January 17, 2008
US beef industry under tight pressure in 2008
The US beef industry is seen to be under tight situation in 2008 as consumers are predicted to favor cheaper options of poultry and pork.
Federal Reserve chairman, Ben Bernanke said that the housing slump, harder-to-get credit and higher energy prices will drive customers to opt for chicken and pork, which in turn will cap retail beef prices.
Derrell Peel, Oklahoma State University livestock marketing specialist, said that the threats to the beef industry from the general economy are much bigger than they were even a few months ago.
Packers were also not able to make up the difference in feedlot margins as small calf crops in 2007 will translate into fewer cattle to slaughter in 2008 and 2009, according to University of Missouri agricultural economist, Ron Plain.
Plain explained that feedlots and packing plants are bidding for a fairly small number of cattle.
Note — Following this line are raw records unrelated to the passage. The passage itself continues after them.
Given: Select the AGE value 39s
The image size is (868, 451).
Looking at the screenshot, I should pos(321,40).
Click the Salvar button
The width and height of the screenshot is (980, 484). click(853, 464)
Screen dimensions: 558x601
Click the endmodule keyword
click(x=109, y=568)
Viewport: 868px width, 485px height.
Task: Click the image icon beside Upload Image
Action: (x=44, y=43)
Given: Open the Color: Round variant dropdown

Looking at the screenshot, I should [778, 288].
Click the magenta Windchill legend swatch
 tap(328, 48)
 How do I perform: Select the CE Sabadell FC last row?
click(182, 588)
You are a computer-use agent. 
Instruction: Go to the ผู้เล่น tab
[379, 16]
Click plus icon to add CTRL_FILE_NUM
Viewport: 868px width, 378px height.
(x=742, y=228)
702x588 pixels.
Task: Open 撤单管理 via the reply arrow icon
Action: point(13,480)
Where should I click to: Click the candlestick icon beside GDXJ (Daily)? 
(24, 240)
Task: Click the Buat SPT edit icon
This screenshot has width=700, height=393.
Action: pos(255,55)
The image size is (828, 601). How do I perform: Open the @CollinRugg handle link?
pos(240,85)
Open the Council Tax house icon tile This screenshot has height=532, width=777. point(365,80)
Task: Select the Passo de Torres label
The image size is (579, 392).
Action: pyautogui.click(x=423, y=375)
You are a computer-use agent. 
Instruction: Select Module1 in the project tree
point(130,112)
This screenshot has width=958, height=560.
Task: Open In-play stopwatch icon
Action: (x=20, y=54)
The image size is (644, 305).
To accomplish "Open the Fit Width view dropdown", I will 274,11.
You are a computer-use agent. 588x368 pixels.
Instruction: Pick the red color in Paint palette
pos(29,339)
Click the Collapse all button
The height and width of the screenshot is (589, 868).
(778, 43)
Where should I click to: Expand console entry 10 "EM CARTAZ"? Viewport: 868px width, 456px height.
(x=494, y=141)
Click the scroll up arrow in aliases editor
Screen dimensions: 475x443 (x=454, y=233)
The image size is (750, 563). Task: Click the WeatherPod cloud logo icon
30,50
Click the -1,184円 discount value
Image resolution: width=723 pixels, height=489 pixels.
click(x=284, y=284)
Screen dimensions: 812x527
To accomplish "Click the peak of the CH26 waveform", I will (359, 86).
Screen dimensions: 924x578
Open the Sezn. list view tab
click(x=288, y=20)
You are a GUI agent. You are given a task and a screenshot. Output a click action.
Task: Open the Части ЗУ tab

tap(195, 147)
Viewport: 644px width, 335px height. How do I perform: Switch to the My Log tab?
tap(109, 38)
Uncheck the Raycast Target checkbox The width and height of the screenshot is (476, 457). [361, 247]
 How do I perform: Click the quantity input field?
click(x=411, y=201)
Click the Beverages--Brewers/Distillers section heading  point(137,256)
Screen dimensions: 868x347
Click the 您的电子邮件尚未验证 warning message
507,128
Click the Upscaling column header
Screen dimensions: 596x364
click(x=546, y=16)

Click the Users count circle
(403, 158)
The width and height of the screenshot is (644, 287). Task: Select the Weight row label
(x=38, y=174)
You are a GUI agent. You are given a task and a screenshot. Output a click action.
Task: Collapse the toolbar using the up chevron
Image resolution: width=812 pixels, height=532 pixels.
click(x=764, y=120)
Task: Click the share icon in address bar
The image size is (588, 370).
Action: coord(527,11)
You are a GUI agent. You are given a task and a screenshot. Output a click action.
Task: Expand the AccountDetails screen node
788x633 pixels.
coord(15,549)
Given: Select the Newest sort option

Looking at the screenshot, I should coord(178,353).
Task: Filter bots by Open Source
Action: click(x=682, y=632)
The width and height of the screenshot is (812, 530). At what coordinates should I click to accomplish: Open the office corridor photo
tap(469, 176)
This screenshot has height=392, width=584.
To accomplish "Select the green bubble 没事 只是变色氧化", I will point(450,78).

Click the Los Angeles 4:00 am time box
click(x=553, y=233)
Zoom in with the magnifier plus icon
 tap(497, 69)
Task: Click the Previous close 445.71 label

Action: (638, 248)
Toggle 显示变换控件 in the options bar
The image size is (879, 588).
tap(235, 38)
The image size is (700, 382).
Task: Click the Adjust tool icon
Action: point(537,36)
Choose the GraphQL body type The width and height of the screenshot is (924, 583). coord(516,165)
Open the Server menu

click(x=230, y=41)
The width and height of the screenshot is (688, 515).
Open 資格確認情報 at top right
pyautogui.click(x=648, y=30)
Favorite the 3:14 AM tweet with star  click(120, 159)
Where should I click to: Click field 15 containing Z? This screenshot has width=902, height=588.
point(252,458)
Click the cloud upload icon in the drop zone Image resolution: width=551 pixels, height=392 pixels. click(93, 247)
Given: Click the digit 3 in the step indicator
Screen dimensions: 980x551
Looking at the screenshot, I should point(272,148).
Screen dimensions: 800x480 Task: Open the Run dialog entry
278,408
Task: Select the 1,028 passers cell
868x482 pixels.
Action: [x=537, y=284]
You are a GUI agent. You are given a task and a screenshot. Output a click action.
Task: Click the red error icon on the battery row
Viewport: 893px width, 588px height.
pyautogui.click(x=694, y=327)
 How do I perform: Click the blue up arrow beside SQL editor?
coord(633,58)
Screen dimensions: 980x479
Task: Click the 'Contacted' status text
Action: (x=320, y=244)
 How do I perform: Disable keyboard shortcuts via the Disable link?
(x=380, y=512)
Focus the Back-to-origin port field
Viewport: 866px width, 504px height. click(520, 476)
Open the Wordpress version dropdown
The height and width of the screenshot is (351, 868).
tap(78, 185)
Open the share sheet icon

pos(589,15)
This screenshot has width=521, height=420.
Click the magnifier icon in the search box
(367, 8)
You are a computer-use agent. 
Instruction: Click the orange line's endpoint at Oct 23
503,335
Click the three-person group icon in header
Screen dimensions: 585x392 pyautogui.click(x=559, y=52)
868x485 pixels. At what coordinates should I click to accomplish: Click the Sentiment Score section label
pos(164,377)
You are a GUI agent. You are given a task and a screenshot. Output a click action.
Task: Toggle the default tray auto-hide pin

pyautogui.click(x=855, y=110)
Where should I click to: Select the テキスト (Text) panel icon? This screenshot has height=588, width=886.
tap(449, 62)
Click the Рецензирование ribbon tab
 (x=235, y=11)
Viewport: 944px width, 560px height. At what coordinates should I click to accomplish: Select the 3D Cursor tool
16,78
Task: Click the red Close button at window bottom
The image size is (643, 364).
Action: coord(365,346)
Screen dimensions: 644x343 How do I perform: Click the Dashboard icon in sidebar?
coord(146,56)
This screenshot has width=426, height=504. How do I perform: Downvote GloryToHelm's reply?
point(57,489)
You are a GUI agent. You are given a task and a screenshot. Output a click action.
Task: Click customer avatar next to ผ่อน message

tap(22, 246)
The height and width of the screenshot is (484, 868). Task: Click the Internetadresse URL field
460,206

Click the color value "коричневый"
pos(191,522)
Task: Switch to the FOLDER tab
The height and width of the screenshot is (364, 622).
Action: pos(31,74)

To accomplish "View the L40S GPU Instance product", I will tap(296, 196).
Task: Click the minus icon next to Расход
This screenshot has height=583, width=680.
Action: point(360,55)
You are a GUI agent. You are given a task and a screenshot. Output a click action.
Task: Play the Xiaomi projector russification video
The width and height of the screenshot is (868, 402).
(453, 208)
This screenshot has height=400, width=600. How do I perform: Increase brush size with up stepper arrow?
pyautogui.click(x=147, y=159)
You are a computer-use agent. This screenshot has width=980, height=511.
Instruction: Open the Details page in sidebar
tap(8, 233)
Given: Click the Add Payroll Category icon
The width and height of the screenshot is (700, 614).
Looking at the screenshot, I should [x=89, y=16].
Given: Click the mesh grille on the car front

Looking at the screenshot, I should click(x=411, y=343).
Industry analysts expect a few more cattle to kill in the first quarter of 2008, as the ongoing drought in the southeastern part of the US has pushed cattle from pastures to feedlots quicker than normal.
However, the bump will only translate into fewer to slaughter in the second quarter, analysts pointed.
There were more bad news for both feedlots and processors on Friday when USDA's January grain stocks reported inventories of both soy and wheat, boosting their prices along with corn prices, already catapulted by new ethanol-friendly legislation.